Upon expiry of the above-mentioned storage period, your data will be erased from every database, application and physical archive in which they have been registered and stored.

7. Rights of Data Subjects

Lastly, Fatro S.p.A. confirms that all your rights, as set out in Sections II and II of the GDPR, are guaranteed, in particular, the right to obtain information about your data, the right to access your personal data, the right to request rectification, the right to restrict processing, the right to request updates and erasure if incomplete, incorrect or collected in breach of the law, as well as the right to object to processing on legitimate grounds, submitting your request to the Data Controller, Fatro S.p.A., in the person of the pro tempore legal representative and the Data Processor.

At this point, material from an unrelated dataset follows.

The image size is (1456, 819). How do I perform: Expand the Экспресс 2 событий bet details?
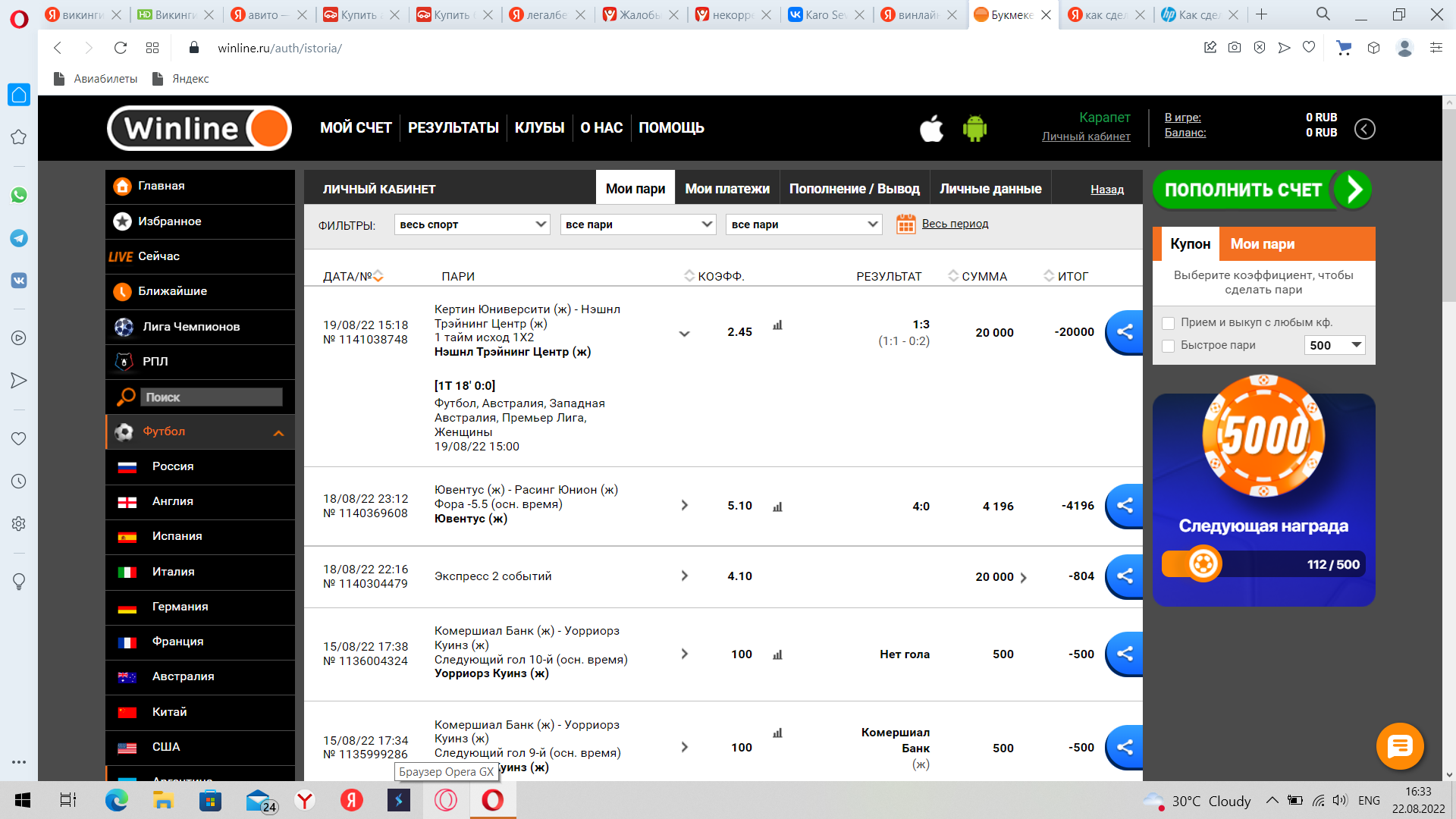684,576
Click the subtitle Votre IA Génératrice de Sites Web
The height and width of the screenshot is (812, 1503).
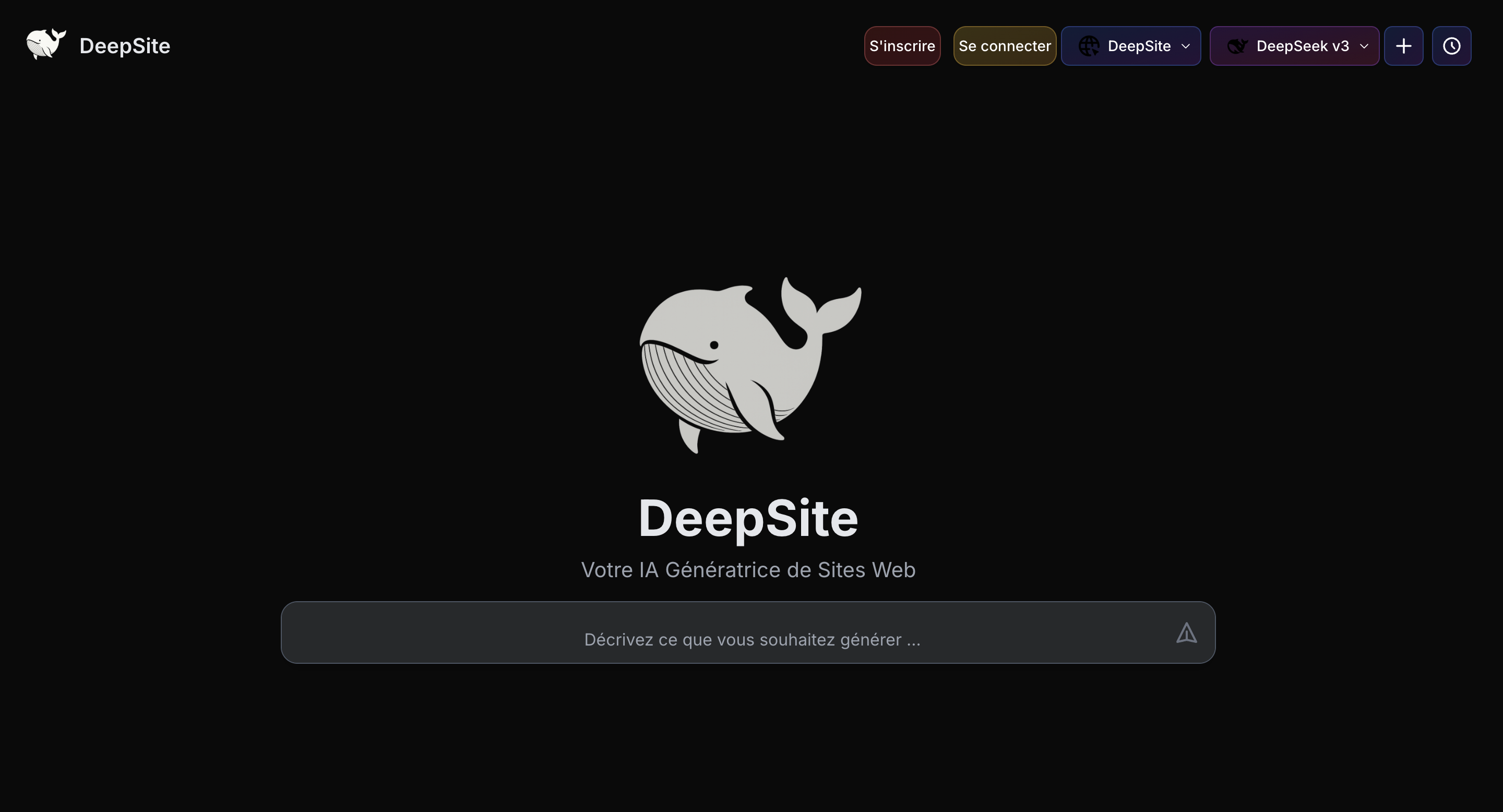click(748, 570)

To exercise any of the rights listed above, please send an e-mail to:privacy@fatro.it.

None of the above shall prejudice your right to lodge a complaint with the Italian Data Protection Authority at Piazza Venezia no. 11, 00187, Rome, as specified in art. 13, paragraph. 2, lett. d) and pursuant to article 77 and subsequent articles of the GDPR.

Fatro S.p.A. has nominated the lawyer, Floriana Francesconi, as its DPO, who may be contacted via e-mail at: dpo@fatro.it.

Please note that the Privacy Policy may be modified from time to time in the event any additional services are activated or in the event of changes in the applicable legislation, therefore we recommend that you check the company website for modifications at regular intervals.